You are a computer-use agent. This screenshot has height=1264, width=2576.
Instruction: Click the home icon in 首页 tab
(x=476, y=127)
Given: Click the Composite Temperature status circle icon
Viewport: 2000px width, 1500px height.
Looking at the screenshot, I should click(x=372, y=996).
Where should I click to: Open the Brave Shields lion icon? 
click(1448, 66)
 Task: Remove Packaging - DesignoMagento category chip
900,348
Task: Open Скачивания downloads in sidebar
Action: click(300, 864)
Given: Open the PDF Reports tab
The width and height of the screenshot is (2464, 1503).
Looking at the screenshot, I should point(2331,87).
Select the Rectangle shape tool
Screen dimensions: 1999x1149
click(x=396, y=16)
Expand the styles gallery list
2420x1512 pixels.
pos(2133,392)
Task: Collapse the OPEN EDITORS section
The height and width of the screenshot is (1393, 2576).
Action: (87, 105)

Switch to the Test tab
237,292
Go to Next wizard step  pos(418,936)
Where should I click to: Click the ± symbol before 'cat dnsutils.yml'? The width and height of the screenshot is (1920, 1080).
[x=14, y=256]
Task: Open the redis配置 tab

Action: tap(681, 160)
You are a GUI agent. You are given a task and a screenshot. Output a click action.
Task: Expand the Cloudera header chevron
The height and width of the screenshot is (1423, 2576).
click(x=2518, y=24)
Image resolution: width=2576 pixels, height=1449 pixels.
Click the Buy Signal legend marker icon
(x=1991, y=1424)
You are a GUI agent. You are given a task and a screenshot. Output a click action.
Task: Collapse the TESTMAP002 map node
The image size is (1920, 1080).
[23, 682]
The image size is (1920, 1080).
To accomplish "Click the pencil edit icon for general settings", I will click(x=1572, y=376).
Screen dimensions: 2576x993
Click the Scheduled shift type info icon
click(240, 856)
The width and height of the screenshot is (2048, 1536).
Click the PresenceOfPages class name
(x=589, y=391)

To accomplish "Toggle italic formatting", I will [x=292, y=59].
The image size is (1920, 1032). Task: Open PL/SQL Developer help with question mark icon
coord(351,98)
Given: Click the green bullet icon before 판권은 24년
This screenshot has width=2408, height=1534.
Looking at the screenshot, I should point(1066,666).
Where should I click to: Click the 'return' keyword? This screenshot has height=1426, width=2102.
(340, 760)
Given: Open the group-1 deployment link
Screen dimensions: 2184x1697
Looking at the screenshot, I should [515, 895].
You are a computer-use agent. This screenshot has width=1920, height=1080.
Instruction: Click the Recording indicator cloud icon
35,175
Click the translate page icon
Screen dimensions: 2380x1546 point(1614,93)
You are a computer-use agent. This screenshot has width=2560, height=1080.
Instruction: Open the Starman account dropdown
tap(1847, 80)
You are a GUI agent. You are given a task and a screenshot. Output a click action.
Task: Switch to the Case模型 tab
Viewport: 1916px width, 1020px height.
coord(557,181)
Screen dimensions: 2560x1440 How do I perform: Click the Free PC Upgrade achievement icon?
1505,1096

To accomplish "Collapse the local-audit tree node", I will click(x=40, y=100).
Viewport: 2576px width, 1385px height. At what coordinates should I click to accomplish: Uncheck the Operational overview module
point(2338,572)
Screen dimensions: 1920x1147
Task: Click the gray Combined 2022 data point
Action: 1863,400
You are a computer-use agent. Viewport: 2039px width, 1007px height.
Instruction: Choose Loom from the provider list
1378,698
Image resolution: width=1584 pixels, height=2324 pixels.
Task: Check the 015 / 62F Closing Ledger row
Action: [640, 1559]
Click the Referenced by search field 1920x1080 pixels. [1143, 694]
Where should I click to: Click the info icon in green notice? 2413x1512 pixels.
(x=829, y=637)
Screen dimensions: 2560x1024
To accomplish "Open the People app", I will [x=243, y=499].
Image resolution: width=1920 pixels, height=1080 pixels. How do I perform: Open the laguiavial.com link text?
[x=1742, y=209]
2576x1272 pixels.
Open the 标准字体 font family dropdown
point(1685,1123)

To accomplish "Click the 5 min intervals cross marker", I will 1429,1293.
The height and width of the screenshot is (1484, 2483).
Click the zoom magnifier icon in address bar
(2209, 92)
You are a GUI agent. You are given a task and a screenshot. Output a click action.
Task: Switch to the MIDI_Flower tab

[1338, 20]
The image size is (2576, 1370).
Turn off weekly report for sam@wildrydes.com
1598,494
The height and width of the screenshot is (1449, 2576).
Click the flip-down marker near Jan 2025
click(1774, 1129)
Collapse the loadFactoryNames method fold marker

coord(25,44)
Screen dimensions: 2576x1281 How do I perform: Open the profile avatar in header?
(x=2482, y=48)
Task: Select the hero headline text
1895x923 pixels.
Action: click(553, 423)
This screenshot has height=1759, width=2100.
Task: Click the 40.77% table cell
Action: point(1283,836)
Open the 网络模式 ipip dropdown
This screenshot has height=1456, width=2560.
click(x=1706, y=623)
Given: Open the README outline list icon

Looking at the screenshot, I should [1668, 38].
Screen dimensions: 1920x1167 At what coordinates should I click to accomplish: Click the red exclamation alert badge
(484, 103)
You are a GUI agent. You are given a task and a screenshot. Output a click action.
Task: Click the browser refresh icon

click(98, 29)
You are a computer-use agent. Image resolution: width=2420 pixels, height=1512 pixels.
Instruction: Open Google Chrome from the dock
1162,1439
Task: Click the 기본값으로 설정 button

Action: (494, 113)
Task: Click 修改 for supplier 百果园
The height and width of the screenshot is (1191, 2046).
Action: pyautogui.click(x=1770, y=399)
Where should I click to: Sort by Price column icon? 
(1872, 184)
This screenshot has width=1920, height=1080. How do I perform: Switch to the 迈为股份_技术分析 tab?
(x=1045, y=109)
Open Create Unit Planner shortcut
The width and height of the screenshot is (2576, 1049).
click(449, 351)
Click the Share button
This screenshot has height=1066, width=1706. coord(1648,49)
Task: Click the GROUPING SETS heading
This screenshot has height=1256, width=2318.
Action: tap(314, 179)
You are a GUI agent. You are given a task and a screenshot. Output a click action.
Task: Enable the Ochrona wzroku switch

■ TASK TO CARRY OUT ■
Restate the data above word for word.

■ FINAL ANSWER ■
You are a computer-use agent. This screenshot has height=1264, width=2576.
Instruction: Click the home icon in 首页 tab
(x=476, y=127)
Given: Click the Composite Temperature status circle icon
Viewport: 2000px width, 1500px height.
Looking at the screenshot, I should click(x=372, y=996).
Where should I click to: Open the Brave Shields lion icon? 
click(1448, 66)
 Task: Remove Packaging - DesignoMagento category chip
900,348
Task: Open Скачивания downloads in sidebar
Action: click(300, 864)
Given: Open the PDF Reports tab
The width and height of the screenshot is (2464, 1503).
Looking at the screenshot, I should point(2331,87).
Select the Rectangle shape tool
Screen dimensions: 1999x1149
click(x=396, y=16)
Expand the styles gallery list
2420x1512 pixels.
pos(2133,392)
Task: Collapse the OPEN EDITORS section
The height and width of the screenshot is (1393, 2576).
Action: (87, 105)

Switch to the Test tab
237,292
Go to Next wizard step  pos(418,936)
Where should I click to: Click the ± symbol before 'cat dnsutils.yml'? The width and height of the screenshot is (1920, 1080).
[x=14, y=256]
Task: Open the redis配置 tab

Action: tap(681, 160)
You are a GUI agent. You are given a task and a screenshot. Output a click action.
Task: Expand the Cloudera header chevron
The height and width of the screenshot is (1423, 2576).
click(x=2518, y=24)
Image resolution: width=2576 pixels, height=1449 pixels.
Click the Buy Signal legend marker icon
(x=1991, y=1424)
You are a GUI agent. You are given a task and a screenshot. Output a click action.
Task: Collapse the TESTMAP002 map node
The image size is (1920, 1080).
[23, 682]
The image size is (1920, 1080).
To accomplish "Click the pencil edit icon for general settings", I will click(x=1572, y=376).
Screen dimensions: 2576x993
Click the Scheduled shift type info icon
click(240, 856)
The width and height of the screenshot is (2048, 1536).
Click the PresenceOfPages class name
(x=589, y=391)

To accomplish "Toggle italic formatting", I will [x=292, y=59].
The image size is (1920, 1032). Task: Open PL/SQL Developer help with question mark icon
coord(351,98)
Given: Click the green bullet icon before 판권은 24년
This screenshot has width=2408, height=1534.
Looking at the screenshot, I should point(1066,666).
Where should I click to: Click the 'return' keyword? This screenshot has height=1426, width=2102.
(340, 760)
Given: Open the group-1 deployment link
Screen dimensions: 2184x1697
Looking at the screenshot, I should [515, 895].
You are a computer-use agent. This screenshot has width=1920, height=1080.
Instruction: Click the Recording indicator cloud icon
35,175
Click the translate page icon
Screen dimensions: 2380x1546 point(1614,93)
You are a computer-use agent. This screenshot has width=2560, height=1080.
Instruction: Open the Starman account dropdown
tap(1847, 80)
You are a GUI agent. You are given a task and a screenshot. Output a click action.
Task: Switch to the Case模型 tab
Viewport: 1916px width, 1020px height.
coord(557,181)
Screen dimensions: 2560x1440 How do I perform: Click the Free PC Upgrade achievement icon?
1505,1096

To accomplish "Collapse the local-audit tree node", I will click(x=40, y=100).
Viewport: 2576px width, 1385px height. At what coordinates should I click to accomplish: Uncheck the Operational overview module
point(2338,572)
Screen dimensions: 1920x1147
Task: Click the gray Combined 2022 data point
Action: 1863,400
You are a computer-use agent. Viewport: 2039px width, 1007px height.
Instruction: Choose Loom from the provider list
1378,698
Image resolution: width=1584 pixels, height=2324 pixels.
Task: Check the 015 / 62F Closing Ledger row
Action: [640, 1559]
Click the Referenced by search field 1920x1080 pixels. [1143, 694]
Where should I click to: Click the info icon in green notice? 2413x1512 pixels.
(x=829, y=637)
Screen dimensions: 2560x1024
To accomplish "Open the People app", I will [x=243, y=499].
Image resolution: width=1920 pixels, height=1080 pixels. How do I perform: Open the laguiavial.com link text?
[x=1742, y=209]
2576x1272 pixels.
Open the 标准字体 font family dropdown
point(1685,1123)

To accomplish "Click the 5 min intervals cross marker", I will 1429,1293.
The height and width of the screenshot is (1484, 2483).
Click the zoom magnifier icon in address bar
(2209, 92)
You are a GUI agent. You are given a task and a screenshot. Output a click action.
Task: Switch to the MIDI_Flower tab

[1338, 20]
The image size is (2576, 1370).
Turn off weekly report for sam@wildrydes.com
1598,494
The height and width of the screenshot is (1449, 2576).
Click the flip-down marker near Jan 2025
click(1774, 1129)
Collapse the loadFactoryNames method fold marker

coord(25,44)
Screen dimensions: 2576x1281 How do I perform: Open the profile avatar in header?
(x=2482, y=48)
Task: Select the hero headline text
1895x923 pixels.
Action: click(553, 423)
This screenshot has height=1759, width=2100.
Task: Click the 40.77% table cell
Action: point(1283,836)
Open the 网络模式 ipip dropdown
This screenshot has height=1456, width=2560.
click(x=1706, y=623)
Given: Open the README outline list icon

Looking at the screenshot, I should [1668, 38].
Screen dimensions: 1920x1167 At what coordinates should I click to accomplish: Click the red exclamation alert badge
(484, 103)
You are a GUI agent. You are given a task and a screenshot. Output a click action.
Task: Click the browser refresh icon

click(98, 29)
You are a computer-use agent. Image resolution: width=2420 pixels, height=1512 pixels.
Instruction: Open Google Chrome from the dock
1162,1439
Task: Click the 기본값으로 설정 button

Action: (494, 113)
Task: Click 修改 for supplier 百果园
The height and width of the screenshot is (1191, 2046).
Action: pyautogui.click(x=1770, y=399)
Where should I click to: Sort by Price column icon? 
(1872, 184)
This screenshot has width=1920, height=1080. How do I perform: Switch to the 迈为股份_技术分析 tab?
(x=1045, y=109)
Open Create Unit Planner shortcut
The width and height of the screenshot is (2576, 1049).
click(449, 351)
Click the Share button
This screenshot has height=1066, width=1706. coord(1648,49)
Task: Click the GROUPING SETS heading
This screenshot has height=1256, width=2318.
Action: tap(314, 179)
You are a GUI agent. You are given a task and a screenshot. Output a click action.
Task: Enable the Ochrona wzroku switch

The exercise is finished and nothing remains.